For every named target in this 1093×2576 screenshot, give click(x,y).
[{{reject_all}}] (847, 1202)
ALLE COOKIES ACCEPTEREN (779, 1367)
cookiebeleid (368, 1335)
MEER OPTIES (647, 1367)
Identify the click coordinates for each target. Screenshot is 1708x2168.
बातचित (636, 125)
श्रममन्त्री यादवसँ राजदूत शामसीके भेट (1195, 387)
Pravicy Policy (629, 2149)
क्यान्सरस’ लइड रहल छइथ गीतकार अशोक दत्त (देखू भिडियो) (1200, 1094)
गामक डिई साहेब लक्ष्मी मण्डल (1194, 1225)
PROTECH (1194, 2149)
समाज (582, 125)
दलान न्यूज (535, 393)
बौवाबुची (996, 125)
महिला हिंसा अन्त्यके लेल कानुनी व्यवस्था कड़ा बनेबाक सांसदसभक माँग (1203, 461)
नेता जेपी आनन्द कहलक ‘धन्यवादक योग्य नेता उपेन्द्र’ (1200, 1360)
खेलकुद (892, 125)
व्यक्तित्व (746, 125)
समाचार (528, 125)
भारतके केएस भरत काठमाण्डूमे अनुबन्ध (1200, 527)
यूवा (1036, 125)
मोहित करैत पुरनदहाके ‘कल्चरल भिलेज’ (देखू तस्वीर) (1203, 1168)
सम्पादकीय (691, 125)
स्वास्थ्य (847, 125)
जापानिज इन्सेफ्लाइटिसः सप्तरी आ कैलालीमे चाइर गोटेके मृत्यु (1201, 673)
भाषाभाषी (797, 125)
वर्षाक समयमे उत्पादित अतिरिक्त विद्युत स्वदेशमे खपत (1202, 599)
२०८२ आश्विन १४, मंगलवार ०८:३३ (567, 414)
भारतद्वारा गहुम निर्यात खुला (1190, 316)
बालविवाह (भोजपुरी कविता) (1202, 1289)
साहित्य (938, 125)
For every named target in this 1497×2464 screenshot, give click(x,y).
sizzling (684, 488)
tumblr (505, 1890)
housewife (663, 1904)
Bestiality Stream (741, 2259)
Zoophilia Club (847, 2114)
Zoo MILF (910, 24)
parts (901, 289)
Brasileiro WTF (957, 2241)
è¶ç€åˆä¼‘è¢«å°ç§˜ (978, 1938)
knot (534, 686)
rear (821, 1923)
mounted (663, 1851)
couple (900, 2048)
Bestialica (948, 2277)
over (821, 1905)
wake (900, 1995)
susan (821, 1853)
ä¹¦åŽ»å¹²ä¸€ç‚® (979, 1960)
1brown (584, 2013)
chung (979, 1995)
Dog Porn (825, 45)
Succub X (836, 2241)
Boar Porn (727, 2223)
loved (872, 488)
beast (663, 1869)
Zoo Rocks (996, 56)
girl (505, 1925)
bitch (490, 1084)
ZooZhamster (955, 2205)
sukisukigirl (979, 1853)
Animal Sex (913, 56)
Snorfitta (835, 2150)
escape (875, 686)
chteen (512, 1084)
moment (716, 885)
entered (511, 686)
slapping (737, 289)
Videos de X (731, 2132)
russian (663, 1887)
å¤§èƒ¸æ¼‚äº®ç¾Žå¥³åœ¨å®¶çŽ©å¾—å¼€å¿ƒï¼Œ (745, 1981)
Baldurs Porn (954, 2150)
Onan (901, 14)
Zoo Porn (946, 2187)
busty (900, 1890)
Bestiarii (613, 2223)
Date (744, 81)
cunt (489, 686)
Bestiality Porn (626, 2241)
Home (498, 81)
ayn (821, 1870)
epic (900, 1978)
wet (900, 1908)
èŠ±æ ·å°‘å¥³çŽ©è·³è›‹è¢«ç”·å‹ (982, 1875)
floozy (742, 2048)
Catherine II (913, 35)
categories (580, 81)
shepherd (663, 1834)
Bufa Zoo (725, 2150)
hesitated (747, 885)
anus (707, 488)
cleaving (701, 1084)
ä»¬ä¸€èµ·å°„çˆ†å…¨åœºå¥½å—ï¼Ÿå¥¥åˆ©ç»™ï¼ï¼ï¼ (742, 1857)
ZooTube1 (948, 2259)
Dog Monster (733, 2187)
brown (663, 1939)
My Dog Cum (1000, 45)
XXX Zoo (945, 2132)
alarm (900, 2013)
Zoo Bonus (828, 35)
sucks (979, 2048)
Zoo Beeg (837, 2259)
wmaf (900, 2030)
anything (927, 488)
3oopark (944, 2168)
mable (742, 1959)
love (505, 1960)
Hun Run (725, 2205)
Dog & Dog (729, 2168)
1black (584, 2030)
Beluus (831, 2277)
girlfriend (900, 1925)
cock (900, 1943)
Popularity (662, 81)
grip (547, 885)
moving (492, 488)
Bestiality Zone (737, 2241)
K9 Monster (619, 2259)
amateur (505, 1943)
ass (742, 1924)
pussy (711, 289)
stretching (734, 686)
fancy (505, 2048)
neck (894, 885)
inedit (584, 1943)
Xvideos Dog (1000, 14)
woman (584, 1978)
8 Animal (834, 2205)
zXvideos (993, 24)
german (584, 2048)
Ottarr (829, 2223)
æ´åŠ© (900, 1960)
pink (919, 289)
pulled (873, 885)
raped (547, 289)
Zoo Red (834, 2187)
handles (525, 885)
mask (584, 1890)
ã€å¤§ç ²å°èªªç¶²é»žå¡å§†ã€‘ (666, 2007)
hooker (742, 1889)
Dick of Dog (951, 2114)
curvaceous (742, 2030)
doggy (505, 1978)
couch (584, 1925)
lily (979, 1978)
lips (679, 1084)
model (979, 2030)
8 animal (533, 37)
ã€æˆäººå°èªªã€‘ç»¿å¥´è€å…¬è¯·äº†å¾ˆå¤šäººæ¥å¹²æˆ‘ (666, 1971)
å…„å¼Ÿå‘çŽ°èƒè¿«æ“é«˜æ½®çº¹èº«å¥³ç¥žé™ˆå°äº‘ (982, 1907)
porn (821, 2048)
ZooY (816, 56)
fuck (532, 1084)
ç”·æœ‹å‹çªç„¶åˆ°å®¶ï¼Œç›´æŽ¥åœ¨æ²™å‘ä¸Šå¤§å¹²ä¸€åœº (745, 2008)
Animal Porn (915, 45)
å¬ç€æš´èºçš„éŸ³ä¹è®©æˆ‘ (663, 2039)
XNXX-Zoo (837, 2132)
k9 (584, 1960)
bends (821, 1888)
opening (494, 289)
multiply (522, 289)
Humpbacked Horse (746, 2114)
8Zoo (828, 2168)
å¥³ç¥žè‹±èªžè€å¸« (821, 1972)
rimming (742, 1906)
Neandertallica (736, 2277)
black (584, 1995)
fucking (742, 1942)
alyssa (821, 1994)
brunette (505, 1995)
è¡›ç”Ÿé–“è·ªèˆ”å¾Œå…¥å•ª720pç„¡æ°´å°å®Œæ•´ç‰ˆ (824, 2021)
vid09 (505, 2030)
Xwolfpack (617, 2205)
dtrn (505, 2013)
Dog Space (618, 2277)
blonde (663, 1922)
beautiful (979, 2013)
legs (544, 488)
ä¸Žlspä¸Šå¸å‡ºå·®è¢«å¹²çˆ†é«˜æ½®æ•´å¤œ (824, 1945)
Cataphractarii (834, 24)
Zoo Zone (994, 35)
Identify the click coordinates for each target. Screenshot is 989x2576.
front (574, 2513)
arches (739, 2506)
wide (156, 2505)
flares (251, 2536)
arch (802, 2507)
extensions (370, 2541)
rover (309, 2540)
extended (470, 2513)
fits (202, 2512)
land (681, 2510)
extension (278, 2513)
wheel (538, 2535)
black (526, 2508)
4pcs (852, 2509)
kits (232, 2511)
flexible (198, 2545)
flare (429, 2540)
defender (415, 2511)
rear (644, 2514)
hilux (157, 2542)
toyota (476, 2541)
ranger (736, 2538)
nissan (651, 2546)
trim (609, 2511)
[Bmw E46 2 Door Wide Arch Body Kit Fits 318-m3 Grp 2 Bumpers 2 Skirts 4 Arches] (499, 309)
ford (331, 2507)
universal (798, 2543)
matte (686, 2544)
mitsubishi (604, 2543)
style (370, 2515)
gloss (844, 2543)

- - -

▶ Directions:
Of the lines above, copy each that contains "this".

▶ Result of the exercise:
For every named target in this 1093×2576 screenshot, give click(x,y).
For every named target in this 1497×2464 screenshot, give click(x,y).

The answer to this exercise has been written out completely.